Tigers of the decade

Kyle Riviere
Plaquemine Post South

With the coming of the New Year also comes the arrival of a new decade.

In preparation for the year 2020, the SEC Network recently took a look at each football program in the conference and tried to decide who were the four top football players for each of those programs from 2010 to 2019.

With the number being at four, they declared the team’s Mount Rushmore of the decade.

LSU was one of the schools they analyzed, and I have to say that their picks for the Tiger Mount Rushmore were dead on. I wouldn’t change a single selection.

The SEC Network’s LSU football Mount Rushmore for 2010-19 contained Joe Burrow, Tyrann Mathieu, Devin White and Leonard Fournette.

With what has transpired this season, the Burrow pick was by far the easiest to make.

When they first signed a guy from Ohio State that couldn’t win the starting job with the Buckeyes, who would have thought that less than two years later, we’d be placing him on an LSU Mount Rushmore? That would have seemed unheard of just last bowl season.

But the senior year Burrow is about to complete is simply remarkable. It’s legendary.

Burrow has had the greatest statistical season for a quarterback in SEC history, and if he can lead LSU to a national title victory over Clemson, and be stellar in doing so, his 2019 season may just go down as the single greatest year a quarterback has ever had in the history of college football.

It would be hard not to come to that conclusion with the numbers he put up, along with a 15-0 record that included a national title victory over the defending champs and winners of 29 straight games. 

He is only the second Tiger to win the Heisman in the program’s history, and he’s the first to do so in 60 years. And most importantly, he’s on the cusp on leading LSU to its fourth national title and its first in 12 years.

Before Burrow’s otherworldly 2019 season, the top guy on that Tiger Mount Rushmore would have been Mathieu.

His 2011 season was the greatest year any LSU defensive player has ever had.

Not only were the stats impressive, but he just made these “wow” plays every single week at the biggest moments of the games.

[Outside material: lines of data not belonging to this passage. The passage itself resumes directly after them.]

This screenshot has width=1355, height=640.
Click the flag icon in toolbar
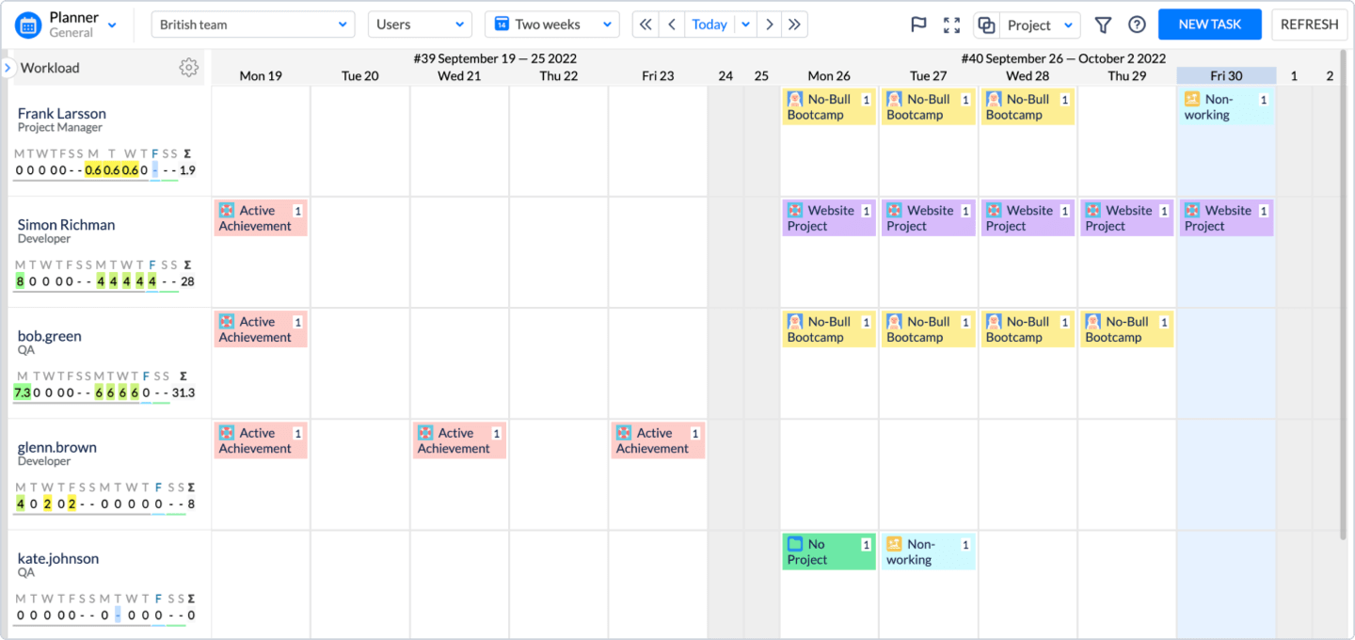point(918,24)
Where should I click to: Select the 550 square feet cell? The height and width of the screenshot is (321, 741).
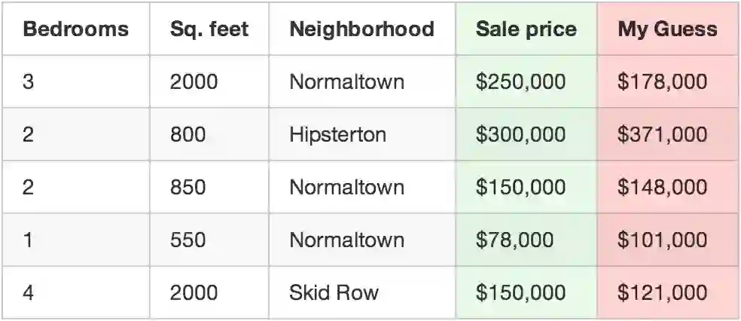pos(188,240)
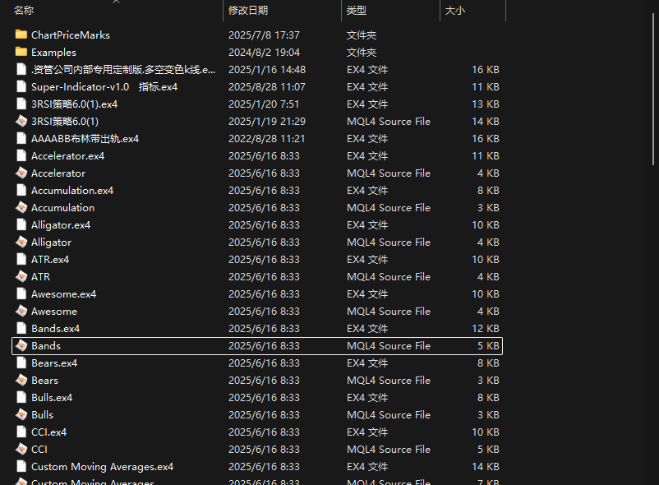Sort by the 名称 column header
The image size is (659, 485).
pos(25,11)
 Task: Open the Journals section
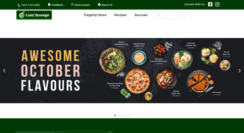[141, 15]
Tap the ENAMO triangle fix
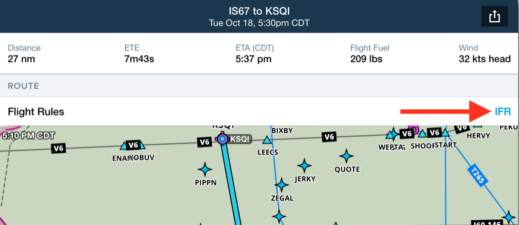The width and height of the screenshot is (519, 225). [x=124, y=146]
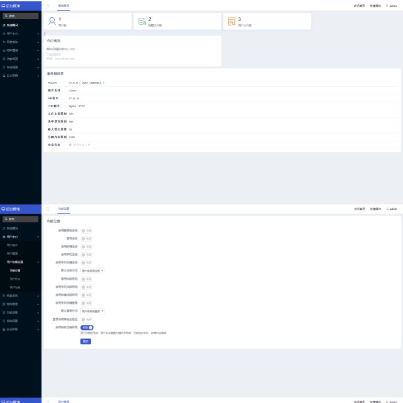Open 用户分组 in the sidebar

[x=15, y=287]
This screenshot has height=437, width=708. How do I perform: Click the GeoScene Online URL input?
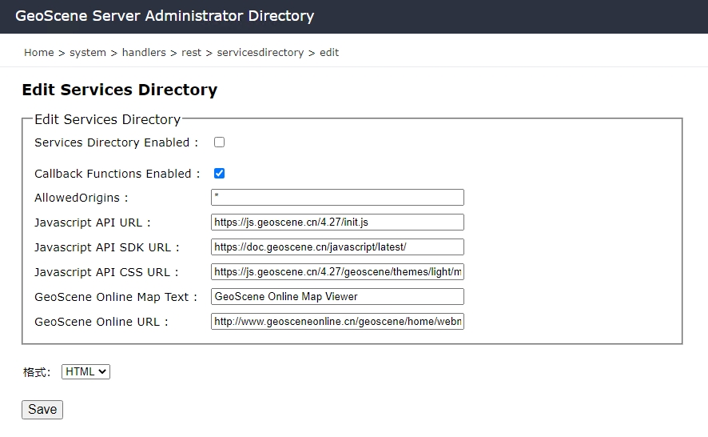click(337, 322)
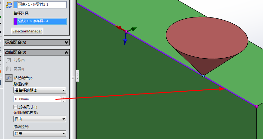Expand the 标准配合(A) section
263x139 pixels.
point(66,42)
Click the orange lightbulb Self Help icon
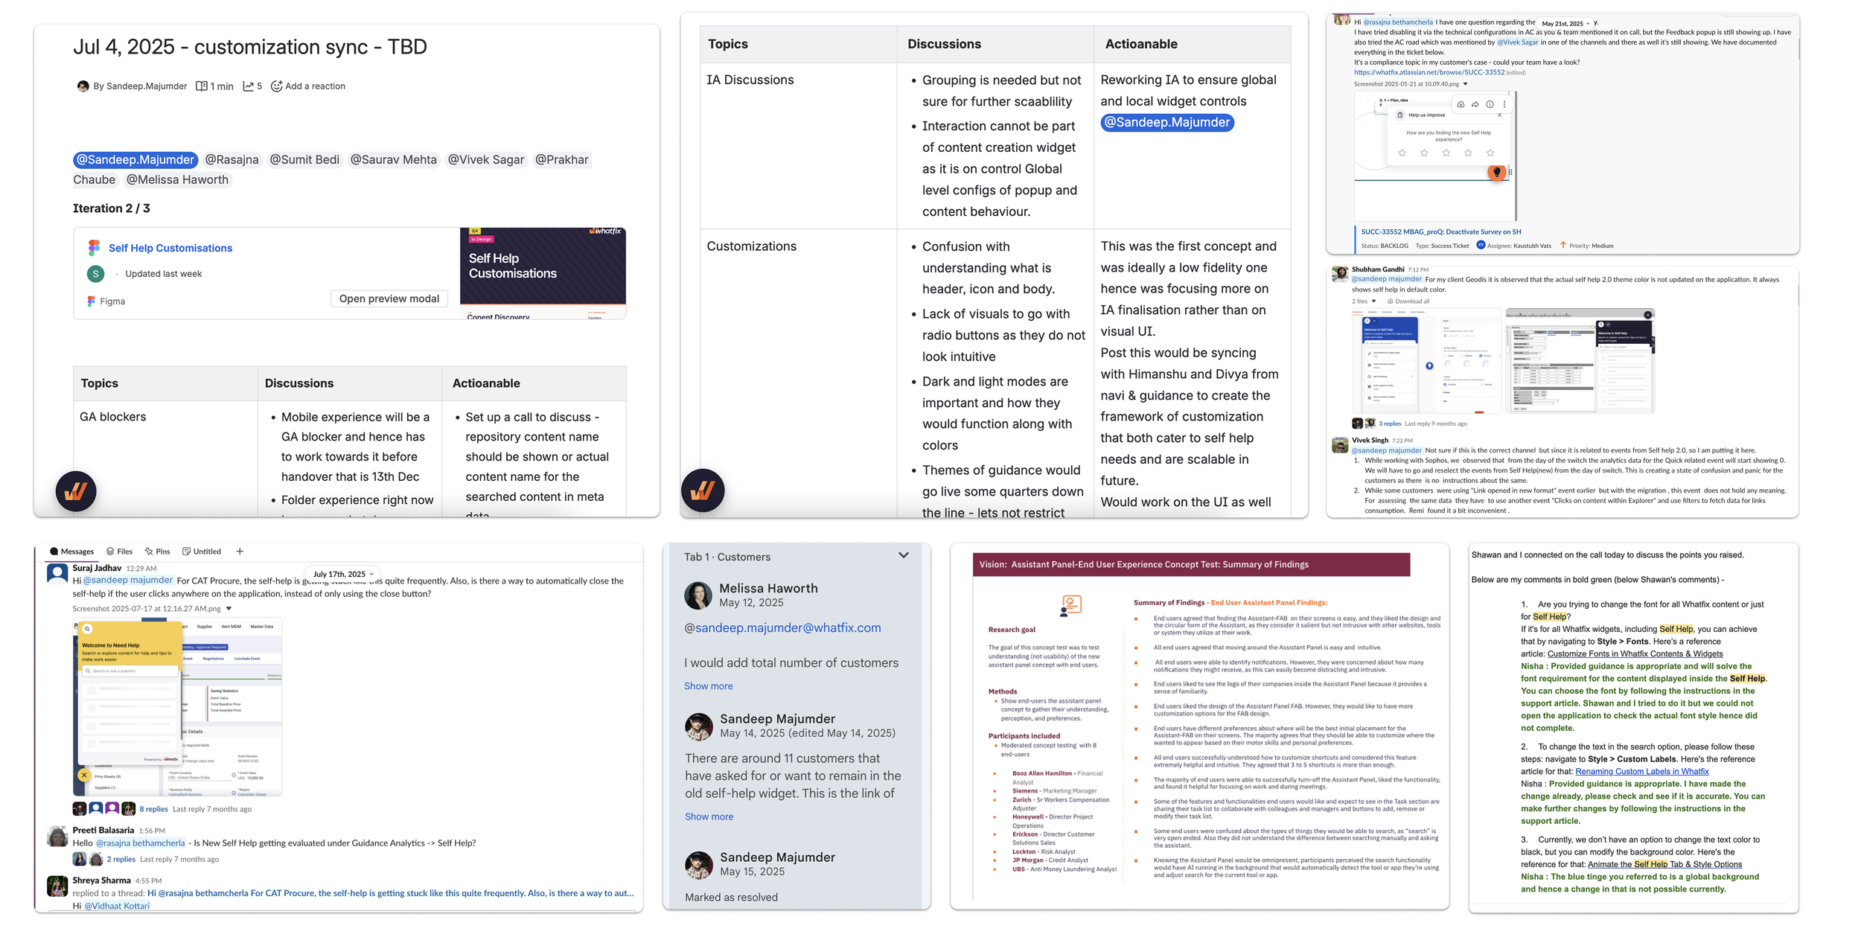The width and height of the screenshot is (1861, 946). point(1496,173)
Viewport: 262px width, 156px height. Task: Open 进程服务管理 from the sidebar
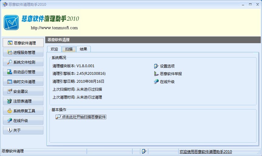[23, 53]
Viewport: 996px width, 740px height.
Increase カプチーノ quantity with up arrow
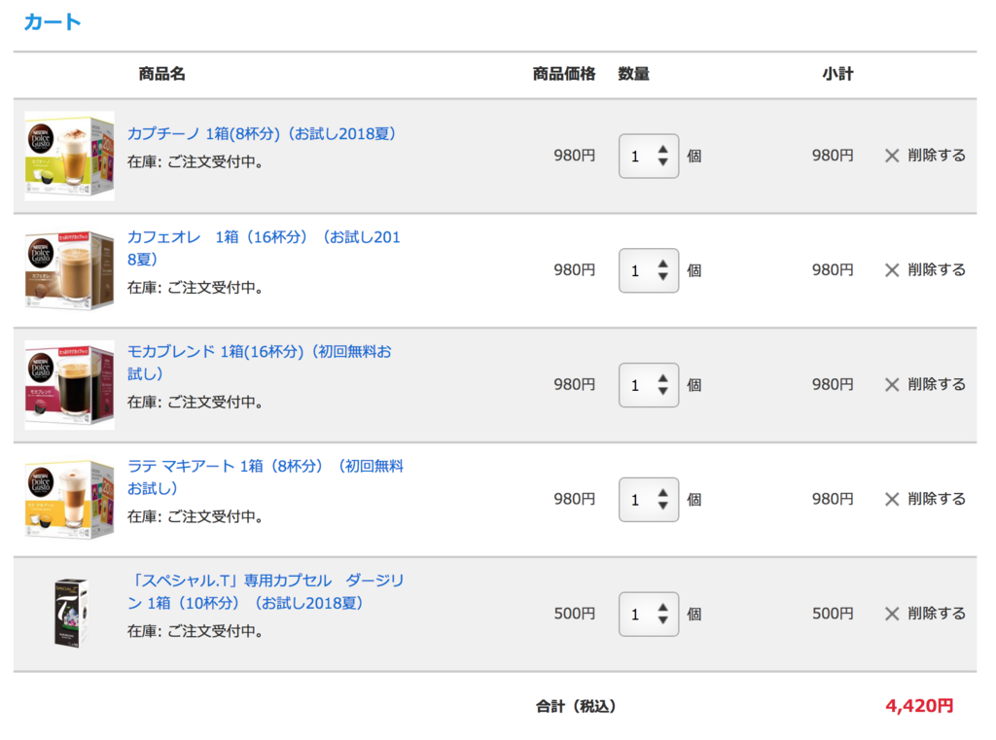click(x=663, y=150)
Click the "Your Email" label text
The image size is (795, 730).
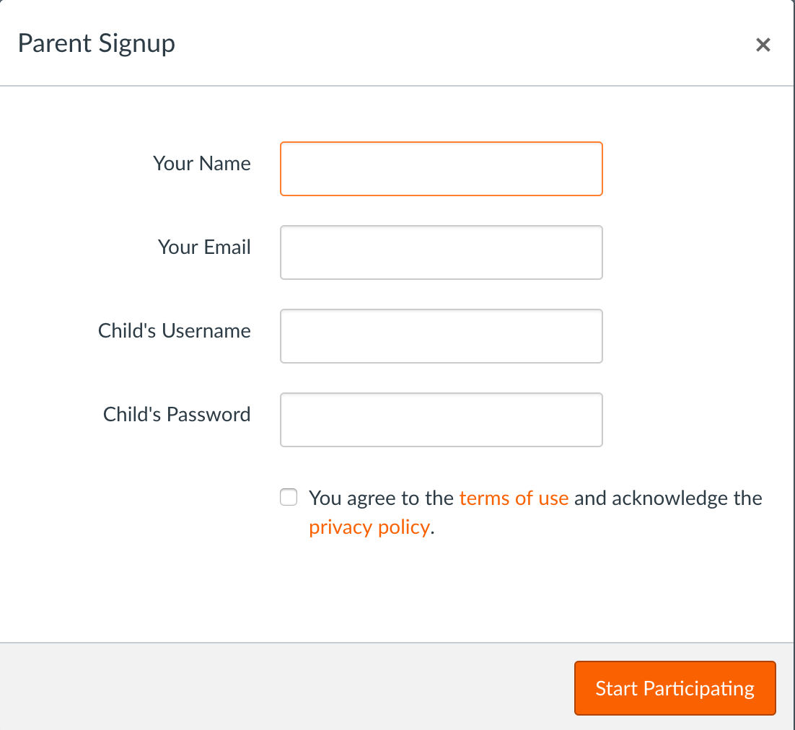(x=204, y=247)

Not only was he the best player on the team, but he was the Tigers’ emotional leader as well. They constantly fed off of his swagger and tenaciousness. He was the team’s spark plug.

His “Honey Badger” nickname helped make him a college football folk hero.

Mathieu won the Bednarik Award that year and should have won the Heisman Trophy. But even though he didn’t win, being a finalist was still a huge deal for the program.

He helped the Tigers go 13-0, win the SEC Championship and reach the national title game.

Some may give Patrick Peterson the edge over Devin White, but I’d go with White because White played three years in the decade, while Peterson only played one season in that time span.

In his three years at LSU, White established himself as arguably the greatest linebacker the Tigers have ever produced.

He was first-team All-SEC two years in a row, and he is the only Tiger linebacker to ever win the Butkus Award.

His dedication to the team also wins major points with me.

He could have easily decided to sit out of last year’s Fiesta Bowl to preserve himself for the NFL Draft, like Greedy Williams—especially with so many other defensive starters missing the game because of injuries and suspensions. 

White didn’t even think about sitting out. He wanted to be there for his team and lead them into battle one last time.

Fournette was a pretty safe pick as well. He is without a doubt the most physically-gifted running back to ever play at LSU.

He broke Charles Alexander’s single-season rushing record with 1,953 yards, and he also set a new single-season touchdown record with 22.

For much of his remarkable sophomore campaign, he was considered the Heisman front-runner.

Despite only playing 32 games, Fournette is ranked fourth all time in career rushing yards at LSU. He ranks third in career all-purpose yards and fourth in career touchdowns.

Unfortunately, we didn’t get to see his full potential. 

Fourntette’s junior year was hampered due to a lingering ankle injury, and the lack of a Tiger passing game forced him to constantly run against eight and nine-man fronts throughout his career.